As a parent, I almost don’t know which would be worse: finding out your child is being bullied or finding out that they are a bully. On the one hand, being bullied as a child can affect a person for the rest of their life. In extreme cases, bullying can even lead to self-harm and suicide. But I feel like, as a parent, you might have an easier time helping a child through being bullied than knowing what to do if you find out your child is the bully. Recently, TikTok user @absurdoblivion, who refers to herself as Steph, shared a story about the effective method her own mother used when she was a child that prevented her from ever re-offending.

“The first skill that you have to build in the bully is empathy,” she says.

Steph shares that she was gentle-parented. Throughout her childhood, she didn’t really have punishments, but she suffered through plenty of natural consequences. Steph says this was more effective than a punishment because on top of being unpleasant they really prompted her to change her behavior.

So when a neighbor came over to tell Steph’s mother that Steph had been saying really mean, cruel things to her daughter, Lisa, for a few weeks on the bus, Steph’s mother was absolutely furious. Empathy and compassion were core family values, and her disappointment could not be overstated.

“Now my mom had a couple choices,” Steph recalls. “She could not believe that her daughter would ever do such a thing or she could believe that her daughter could do that and then hold her daughter accountable to that behavior.”

Steph’s mom confronted her, letting her know she was “shocked and disappointed,” noting that both Lisa and her mom were extremely hurt.

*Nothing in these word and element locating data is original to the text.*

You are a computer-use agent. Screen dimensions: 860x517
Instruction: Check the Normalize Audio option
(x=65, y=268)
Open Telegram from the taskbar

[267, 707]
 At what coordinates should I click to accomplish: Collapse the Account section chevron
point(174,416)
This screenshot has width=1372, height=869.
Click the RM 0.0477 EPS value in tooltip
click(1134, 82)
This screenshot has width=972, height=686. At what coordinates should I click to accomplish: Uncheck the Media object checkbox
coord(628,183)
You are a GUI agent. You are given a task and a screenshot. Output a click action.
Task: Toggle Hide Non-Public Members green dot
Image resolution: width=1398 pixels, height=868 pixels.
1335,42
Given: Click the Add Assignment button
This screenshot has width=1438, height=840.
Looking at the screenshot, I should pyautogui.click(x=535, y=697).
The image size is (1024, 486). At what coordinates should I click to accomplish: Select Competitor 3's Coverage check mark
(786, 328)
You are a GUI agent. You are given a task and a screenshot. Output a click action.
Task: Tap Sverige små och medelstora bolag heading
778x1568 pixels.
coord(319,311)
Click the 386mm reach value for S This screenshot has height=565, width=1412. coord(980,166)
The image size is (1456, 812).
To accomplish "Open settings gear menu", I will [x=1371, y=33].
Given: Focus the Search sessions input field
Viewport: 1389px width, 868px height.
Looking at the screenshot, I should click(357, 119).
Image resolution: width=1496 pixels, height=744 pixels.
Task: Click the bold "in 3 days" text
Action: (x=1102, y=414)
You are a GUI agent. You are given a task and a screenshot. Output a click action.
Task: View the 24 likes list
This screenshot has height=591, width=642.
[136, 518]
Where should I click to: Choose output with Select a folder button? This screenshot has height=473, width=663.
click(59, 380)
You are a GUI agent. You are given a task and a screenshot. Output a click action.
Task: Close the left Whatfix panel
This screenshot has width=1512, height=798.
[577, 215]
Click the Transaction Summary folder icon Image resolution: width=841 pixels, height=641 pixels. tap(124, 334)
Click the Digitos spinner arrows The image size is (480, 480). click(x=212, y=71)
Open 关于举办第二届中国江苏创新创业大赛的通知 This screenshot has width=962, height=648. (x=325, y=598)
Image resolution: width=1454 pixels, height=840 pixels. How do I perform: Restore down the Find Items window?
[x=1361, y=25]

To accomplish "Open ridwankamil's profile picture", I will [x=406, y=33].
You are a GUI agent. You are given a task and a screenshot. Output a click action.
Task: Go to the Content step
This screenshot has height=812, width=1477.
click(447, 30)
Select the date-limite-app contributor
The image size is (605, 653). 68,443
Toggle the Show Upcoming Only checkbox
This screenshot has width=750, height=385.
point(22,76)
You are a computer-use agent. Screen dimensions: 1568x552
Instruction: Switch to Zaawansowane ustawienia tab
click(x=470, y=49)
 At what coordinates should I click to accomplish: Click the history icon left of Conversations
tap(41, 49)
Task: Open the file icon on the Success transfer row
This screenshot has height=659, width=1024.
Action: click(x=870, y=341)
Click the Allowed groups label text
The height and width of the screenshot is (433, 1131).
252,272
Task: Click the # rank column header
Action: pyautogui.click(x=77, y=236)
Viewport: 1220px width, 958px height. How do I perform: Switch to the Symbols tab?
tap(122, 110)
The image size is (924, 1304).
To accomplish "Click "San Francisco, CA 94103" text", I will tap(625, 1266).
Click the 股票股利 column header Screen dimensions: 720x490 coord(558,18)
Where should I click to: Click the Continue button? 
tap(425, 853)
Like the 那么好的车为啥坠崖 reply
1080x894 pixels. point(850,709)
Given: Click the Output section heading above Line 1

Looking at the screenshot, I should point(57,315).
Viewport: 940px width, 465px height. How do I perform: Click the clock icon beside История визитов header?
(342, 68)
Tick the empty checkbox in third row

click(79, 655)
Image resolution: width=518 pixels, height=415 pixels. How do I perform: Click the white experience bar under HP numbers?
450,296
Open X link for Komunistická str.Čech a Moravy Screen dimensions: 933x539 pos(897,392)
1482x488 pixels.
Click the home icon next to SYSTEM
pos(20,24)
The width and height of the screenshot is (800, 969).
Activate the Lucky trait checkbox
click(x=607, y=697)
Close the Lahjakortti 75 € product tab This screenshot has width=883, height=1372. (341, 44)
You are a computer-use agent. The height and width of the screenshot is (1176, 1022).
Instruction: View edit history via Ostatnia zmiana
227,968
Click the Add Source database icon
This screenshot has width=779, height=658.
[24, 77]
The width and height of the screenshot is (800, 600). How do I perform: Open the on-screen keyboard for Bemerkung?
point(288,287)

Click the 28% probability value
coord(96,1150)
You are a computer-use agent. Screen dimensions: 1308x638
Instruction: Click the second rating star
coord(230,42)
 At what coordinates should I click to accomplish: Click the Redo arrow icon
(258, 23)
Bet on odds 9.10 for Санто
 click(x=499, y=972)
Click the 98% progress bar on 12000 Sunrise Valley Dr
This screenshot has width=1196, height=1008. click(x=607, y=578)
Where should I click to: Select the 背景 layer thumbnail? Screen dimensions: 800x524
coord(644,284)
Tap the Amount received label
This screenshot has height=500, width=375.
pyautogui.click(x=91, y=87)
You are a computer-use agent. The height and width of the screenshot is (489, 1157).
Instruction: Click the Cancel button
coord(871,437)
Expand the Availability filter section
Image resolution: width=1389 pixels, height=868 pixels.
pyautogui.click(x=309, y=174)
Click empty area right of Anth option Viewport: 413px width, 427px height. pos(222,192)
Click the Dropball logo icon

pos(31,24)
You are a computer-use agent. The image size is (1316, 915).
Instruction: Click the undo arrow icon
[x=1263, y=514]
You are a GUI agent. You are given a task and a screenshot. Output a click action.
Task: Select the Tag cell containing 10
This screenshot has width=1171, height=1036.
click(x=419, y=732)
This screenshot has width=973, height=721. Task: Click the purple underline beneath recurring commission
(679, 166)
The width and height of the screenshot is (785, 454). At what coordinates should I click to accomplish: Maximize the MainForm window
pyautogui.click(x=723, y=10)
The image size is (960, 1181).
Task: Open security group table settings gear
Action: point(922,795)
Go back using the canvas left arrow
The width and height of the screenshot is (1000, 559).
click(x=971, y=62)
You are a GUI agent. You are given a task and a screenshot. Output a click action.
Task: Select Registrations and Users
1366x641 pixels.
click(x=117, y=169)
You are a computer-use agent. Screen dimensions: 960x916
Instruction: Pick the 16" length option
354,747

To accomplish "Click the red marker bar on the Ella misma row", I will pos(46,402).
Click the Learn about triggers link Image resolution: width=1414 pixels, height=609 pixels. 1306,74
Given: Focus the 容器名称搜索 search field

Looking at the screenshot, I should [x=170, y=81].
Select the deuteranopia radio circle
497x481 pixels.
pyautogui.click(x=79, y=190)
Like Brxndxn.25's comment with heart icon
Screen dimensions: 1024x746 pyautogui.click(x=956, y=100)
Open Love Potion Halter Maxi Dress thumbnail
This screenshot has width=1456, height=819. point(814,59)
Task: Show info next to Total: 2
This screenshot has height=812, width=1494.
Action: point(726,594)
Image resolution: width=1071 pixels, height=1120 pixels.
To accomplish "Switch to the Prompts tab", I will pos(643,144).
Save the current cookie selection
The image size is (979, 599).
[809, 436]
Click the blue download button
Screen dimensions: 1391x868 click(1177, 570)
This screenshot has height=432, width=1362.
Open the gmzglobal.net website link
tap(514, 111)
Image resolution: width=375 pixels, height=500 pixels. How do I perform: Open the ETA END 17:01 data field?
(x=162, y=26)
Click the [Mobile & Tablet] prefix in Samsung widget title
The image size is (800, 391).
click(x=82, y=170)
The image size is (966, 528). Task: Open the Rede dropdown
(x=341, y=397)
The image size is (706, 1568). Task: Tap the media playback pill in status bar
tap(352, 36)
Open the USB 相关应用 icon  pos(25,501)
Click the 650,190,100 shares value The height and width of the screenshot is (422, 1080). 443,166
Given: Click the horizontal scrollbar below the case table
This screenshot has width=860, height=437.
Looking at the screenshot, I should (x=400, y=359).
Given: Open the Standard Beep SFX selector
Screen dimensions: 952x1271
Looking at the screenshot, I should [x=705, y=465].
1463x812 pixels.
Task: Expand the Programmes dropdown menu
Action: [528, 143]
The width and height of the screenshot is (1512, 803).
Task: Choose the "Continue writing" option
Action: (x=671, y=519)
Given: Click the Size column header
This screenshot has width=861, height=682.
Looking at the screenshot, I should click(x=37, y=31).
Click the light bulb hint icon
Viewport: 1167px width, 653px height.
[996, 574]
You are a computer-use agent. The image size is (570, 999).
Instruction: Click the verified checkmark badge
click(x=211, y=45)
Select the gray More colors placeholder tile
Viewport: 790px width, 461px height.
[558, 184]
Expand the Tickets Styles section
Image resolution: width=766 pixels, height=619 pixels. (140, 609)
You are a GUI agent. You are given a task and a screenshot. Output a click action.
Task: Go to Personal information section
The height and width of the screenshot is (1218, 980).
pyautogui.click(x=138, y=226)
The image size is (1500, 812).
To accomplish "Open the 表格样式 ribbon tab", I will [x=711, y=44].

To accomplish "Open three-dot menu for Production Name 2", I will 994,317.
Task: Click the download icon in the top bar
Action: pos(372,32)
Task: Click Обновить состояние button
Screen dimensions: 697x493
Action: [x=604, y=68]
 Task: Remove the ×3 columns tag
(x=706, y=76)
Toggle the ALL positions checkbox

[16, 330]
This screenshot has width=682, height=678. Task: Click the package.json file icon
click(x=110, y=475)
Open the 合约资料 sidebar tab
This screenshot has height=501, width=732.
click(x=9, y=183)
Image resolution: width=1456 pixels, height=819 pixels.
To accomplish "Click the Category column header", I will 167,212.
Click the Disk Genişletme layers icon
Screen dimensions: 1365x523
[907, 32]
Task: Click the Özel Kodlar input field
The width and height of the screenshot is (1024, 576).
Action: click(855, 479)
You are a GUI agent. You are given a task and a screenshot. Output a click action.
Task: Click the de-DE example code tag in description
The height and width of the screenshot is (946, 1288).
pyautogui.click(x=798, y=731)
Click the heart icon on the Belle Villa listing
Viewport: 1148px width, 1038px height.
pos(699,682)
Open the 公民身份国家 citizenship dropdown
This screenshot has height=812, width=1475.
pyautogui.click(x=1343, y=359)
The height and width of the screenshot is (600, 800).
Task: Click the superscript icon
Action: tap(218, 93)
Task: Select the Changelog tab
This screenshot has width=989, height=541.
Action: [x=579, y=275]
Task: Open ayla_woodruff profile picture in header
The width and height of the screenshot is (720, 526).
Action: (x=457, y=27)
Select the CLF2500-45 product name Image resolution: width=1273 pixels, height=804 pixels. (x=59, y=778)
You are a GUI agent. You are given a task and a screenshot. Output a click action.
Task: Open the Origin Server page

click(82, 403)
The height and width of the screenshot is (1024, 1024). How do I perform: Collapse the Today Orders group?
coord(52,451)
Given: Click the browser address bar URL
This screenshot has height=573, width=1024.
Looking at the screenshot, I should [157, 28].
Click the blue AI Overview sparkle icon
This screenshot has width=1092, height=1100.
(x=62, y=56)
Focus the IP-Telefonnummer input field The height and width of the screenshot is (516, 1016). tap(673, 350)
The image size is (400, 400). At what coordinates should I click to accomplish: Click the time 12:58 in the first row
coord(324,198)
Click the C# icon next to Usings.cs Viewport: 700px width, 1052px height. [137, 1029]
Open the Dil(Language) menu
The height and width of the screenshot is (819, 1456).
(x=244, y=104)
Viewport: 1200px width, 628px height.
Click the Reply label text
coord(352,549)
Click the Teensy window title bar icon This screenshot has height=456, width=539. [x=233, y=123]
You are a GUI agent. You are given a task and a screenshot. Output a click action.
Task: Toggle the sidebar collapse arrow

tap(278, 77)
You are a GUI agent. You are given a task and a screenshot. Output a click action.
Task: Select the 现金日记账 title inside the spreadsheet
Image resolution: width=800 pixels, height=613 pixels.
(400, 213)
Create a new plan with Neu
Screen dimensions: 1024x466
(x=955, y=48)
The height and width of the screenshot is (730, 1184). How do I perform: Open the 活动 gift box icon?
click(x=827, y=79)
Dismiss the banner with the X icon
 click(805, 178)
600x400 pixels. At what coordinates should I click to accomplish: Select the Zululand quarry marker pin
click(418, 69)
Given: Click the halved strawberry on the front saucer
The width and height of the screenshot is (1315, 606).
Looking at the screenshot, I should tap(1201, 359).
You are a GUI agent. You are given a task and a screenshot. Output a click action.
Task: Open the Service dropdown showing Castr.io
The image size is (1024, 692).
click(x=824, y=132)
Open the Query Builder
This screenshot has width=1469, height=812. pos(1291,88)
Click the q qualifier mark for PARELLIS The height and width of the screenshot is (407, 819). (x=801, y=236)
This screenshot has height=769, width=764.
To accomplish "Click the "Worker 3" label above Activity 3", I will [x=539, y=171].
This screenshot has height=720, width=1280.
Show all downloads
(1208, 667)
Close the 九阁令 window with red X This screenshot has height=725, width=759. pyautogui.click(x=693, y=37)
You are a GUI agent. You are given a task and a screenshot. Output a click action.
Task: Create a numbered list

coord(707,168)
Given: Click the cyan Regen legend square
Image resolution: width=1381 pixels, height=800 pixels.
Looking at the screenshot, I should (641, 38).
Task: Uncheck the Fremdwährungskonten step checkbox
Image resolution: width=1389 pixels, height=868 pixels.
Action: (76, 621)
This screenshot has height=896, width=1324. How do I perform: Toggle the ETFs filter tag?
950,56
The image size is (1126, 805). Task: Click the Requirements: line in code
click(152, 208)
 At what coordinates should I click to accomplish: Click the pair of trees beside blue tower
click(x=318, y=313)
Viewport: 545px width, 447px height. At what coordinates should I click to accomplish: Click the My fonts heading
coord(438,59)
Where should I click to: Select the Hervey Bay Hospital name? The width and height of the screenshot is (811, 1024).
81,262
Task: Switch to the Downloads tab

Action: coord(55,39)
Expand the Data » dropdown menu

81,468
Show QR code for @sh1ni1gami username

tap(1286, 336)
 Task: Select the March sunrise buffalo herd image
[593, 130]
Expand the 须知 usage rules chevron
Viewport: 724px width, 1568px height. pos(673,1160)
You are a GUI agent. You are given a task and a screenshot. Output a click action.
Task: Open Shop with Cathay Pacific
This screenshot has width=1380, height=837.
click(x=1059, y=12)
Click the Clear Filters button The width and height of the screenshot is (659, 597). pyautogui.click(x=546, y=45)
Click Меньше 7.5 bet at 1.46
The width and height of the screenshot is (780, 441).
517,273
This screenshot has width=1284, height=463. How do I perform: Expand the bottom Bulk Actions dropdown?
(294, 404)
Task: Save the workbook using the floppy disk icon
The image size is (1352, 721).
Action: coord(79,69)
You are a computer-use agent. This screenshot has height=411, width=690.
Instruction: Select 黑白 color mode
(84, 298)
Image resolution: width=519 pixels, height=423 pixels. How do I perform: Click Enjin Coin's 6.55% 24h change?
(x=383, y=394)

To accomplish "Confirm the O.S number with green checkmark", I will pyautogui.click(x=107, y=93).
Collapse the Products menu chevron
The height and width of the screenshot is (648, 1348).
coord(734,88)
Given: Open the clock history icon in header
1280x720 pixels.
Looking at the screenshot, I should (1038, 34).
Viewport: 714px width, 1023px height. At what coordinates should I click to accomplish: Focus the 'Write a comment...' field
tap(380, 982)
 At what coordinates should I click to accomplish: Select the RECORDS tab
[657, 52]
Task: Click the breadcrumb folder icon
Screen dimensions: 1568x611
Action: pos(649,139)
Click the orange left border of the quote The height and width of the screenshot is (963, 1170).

“In my mind I’m like ‘Oh no. ... Everybody knows. It’s no longer a secret,’” Steph explains. “The evil, awful, atrocious things I was saying — everybody knows about them.”

Steph conceded that she should apologize to Lisa. Her mom agreed... and didn’t want to wait a moment longer, telling Steph to “march your ass” to Lisa’s. This was made all the more harrowing for Steph because her mom “was not a ‘March your ass’ girl.”

The confrontation went as awkwardly for Steph as you would imagine. Lisa was there. Lisa’s mom was there. Steph’s mom was there. And Steph apologized in front of all of them.

“I said, ‘Lisa, I’m really sorry for the things I’ve been saying to you,’” she says. “And my mom says ‘Such as...?’”

Oh. Steph’s mom was demanding precision. She wanted her daughter to shine a light on the severity of her behavior by making her apologize by repeating all those horrible things in front of everyone, once to Lisa and once to her mother. Including cruel things she said about Lisa’s dead father.

Thinking back on that moment, Steph says, still feels terrible. But it’s a sinking sense of dread that she holds onto.

“I never want to let go of that shame,” she says. “That shame is good. That’s good shame.”

The apology was accepted, Steph was (eventually) forgiven, and as teenagers, she would apologize to Lisa again, this time unprompted. Because of the way her mom approached the situation, she really did feel remorse for her bad decisions as a child.

Steph describes the incident as “a lesson in humility.”

“My mom could have railed into me, she could have grounded me, she could have whatever. But that fact that I had to stand there, in [Lisa’s] house, repeat the atrocious things that I had said to her, in front of her, in front of her mom. ... [it was] f*cking effective, and I’m glad that [my mom] handled it that way.’”

It’s a technique worth reflecting on as a parent. Because ultimately empathy is a practice and sometimes kids are going to have to be made to practice until it becomes a habit. Perhaps even more importantly, it’s a good reminder that being a bully or being bullied is not some unavoidable character flaw: how we approach these issues can make a huge impact on our kids and change their outlooks for the better.